È compito di ogni credente, a maggior ragione di noi che stiamo a stretto contatto con i ragazzi, accoglierli, così come sono. Mostrare loro che, prima di tutto, in Cristo c’è accoglienza, amore, incondizionati.
Se, come è vero, Cristo li ama così come sono, li accetta così come sono, a noi il compito di essere la dimostrazione pratica di questo.
È chiaro che dobbiamo puntare a Cristo, mai a noi stessi, ma rendiamoci conto che Dio ci chiama a essere coloro che rendono tangibili le verità bibliche.
Non vuol dire accettare il peccato, questo mai (ma vale anche per il nostro), ma accogliere la persona, con i suoi peccati, le sue difficoltà, la sua stanchezza.
Che i nostri incontri di gruppo o di singoli, possano essere di riposo per i ragazzi. Aiutandoli anche a capire cosa accade nella loro testa, che non sono diversi dagli altri (pensiero costante in un adolescente), che ce la possono fare anche loro a gestire tutte queste novità in modo da onorare Dio.

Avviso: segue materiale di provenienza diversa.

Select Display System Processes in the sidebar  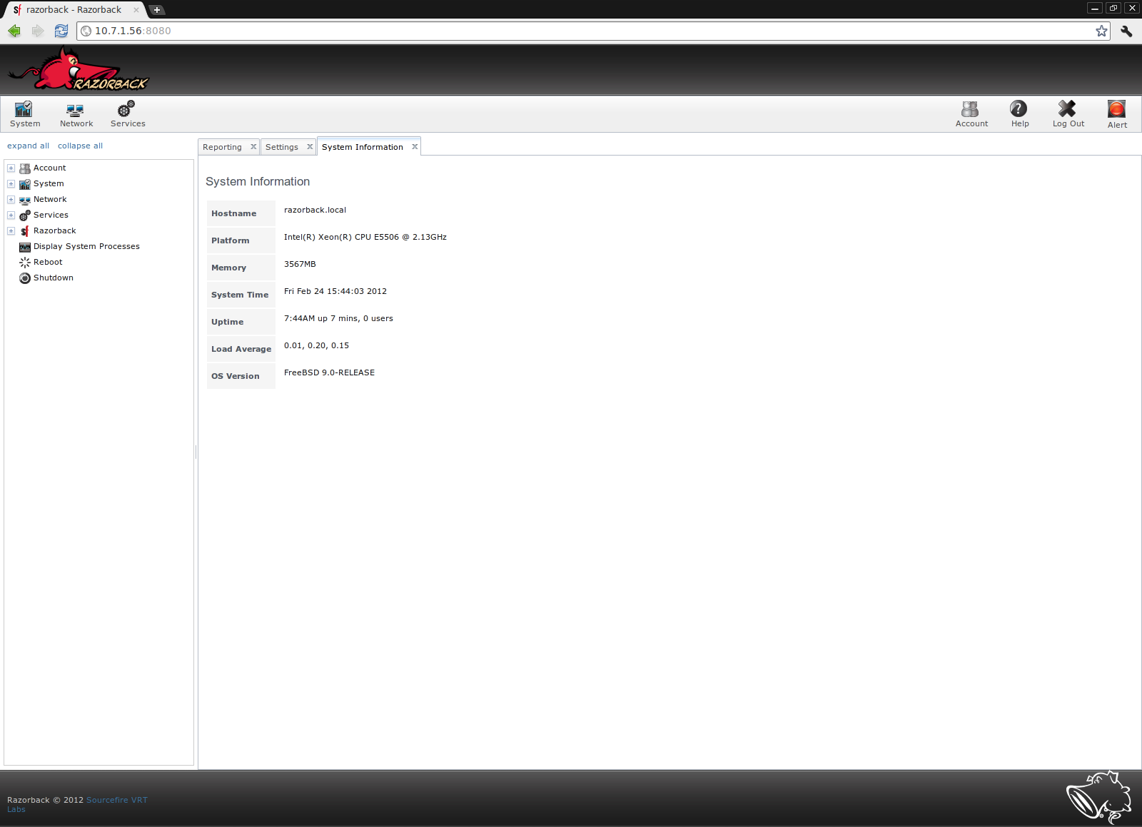(86, 246)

Filippesi 2:3 ci invita a stimare, con umiltà, gli altri superiori a noi stessi.
Che messaggio potente, che impatto violento può essere per i ragazzi vedere che noi adulti, che forse loro vedono come “quelli spirituali”, li stimiamo, più di noi stessi!
Il cuore del ministero con i giovani (e di ogni altro ministero credo) è proprio questo: mostrare in pratica l’accettazione e l’amore di Dio per loro, poter dire “pensi che io ti voglio bene e ti stimo? Beh questo è niente in confronto a quello che pensa Dio di te”
Accettiamoli e stimiamoli, diventando segnali indicatori per l’amore di Dio e, tra le altre cose, conquisteremo la loro stima e rispetto, che ci danno la possibilità di essere rilevanti nella loro vita.